U.S. border arrests of Ecuadorians are down sharply; China trade talks underway; Gay Pride parade attracts hundreds; Court orders teacher wage hike
The United States Customs and Border Protection Agency reports that 10,527 Ecuadorians were arrested in first half of 2022 at the U.S.-Mexican border. The number represents a dramatic drop from the 67,000 arrested during the same period in 2021.
According to immigrant rights organizations, the drop to primarily due Mexico’s decision in September 2021 to require Ecuadorians entering Mexico to have visas. Prior to the rule change, most Ecuadorians who attempted to the enter the U.S. illegally flew to Mexican airports and traveled overland to the border. Those currently attempting to reach the U.S. must travel through several Central American countries and then enter Mexico illegally to continue their travels north.
According to the Organization of Immigrant Advocacy, only one of three foreigners attempting to cross the Mexican border is detained, the other two evading U.S. security.
Immigrant Advocacy says about 500 of the Ecuadorians arrested were unaccompanied minors. “This is especially worrying since many of the children were probably subjects of human trafficking. We are working with U.S. officials to repatriate these children back to Ecuador, if necessary.”
Quito immigration lawyer Marcelo Torres says Mexico’s decision to require visas for Ecuadorians has made the trip to the U.S. border much more expensive. “This time last year, those arranging passage to the border – the coyotes — charged about $12,000. Today, the cost is $18,000 to $20,000 and traveling is much difficult and much more dangerous.”
China trade and investment talks underway
Ecuador’s Ministry of Production reports that a new series of negotiations is underway with the Chinese government to promote increased economic activity between the two countries. Among the topics being discussed are access to markets, investments and customs procedures.
China is Ecuador’s second largest trading partner behind the United States. In 2021 Ecuador’s non-oil exports to China totaled $3.6 billion, a figure the Production Ministry expects to double in 2022.

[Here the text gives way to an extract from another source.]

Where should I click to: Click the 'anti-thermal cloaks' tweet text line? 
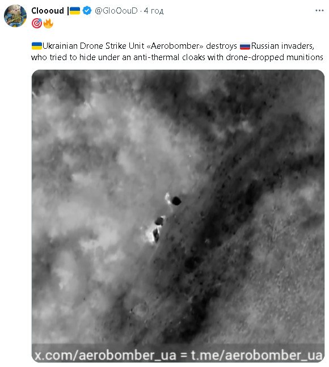[x=177, y=57]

Court orders teacher wage hike
The Constitutional Court denied the government’s appeal for a delay and ordered it to increase pay for public school teachers. According the court, salaries will increase for most teachers when the ruling is entered into the Official Registry, a process that will take 90 days.
The pay raises were included in the Organic Act of Intercultural Education Law passed by the National Assembly in January. The government argued that it need more time to arrange funding since the legislation did not address the issue.
The National Union of Educators celebrated the decision, claiming teachers’ pay and education in general had been neglected for years by the government. “This is a defeat for the government and a victory for teachers, students and the people of Ecuador,” the union said.
Gay Pride parade attracts hundreds
Several hundred supporters of LGBT rights marched through the historic district Saturday afternoon, many carrying banners demanding an end to discrimination and a larger role in local and national government affairs. Originally planned for June, the parade was postponed due to the indigenous strike.
“Our goal is simple,” said Juan Carlos Zalamea, coordinator of the Diverse Dialogue Foundation in Cuenca. “We ask that our constitutional rights be respected and that we be included in all discussions of public policy that affect those rights. We continue to be disrespected and marginalized in social and political life and insist that the disrespect end.”
He said discrimination in employment remains a major obstacles for those living “gay and alternative lifestyles.”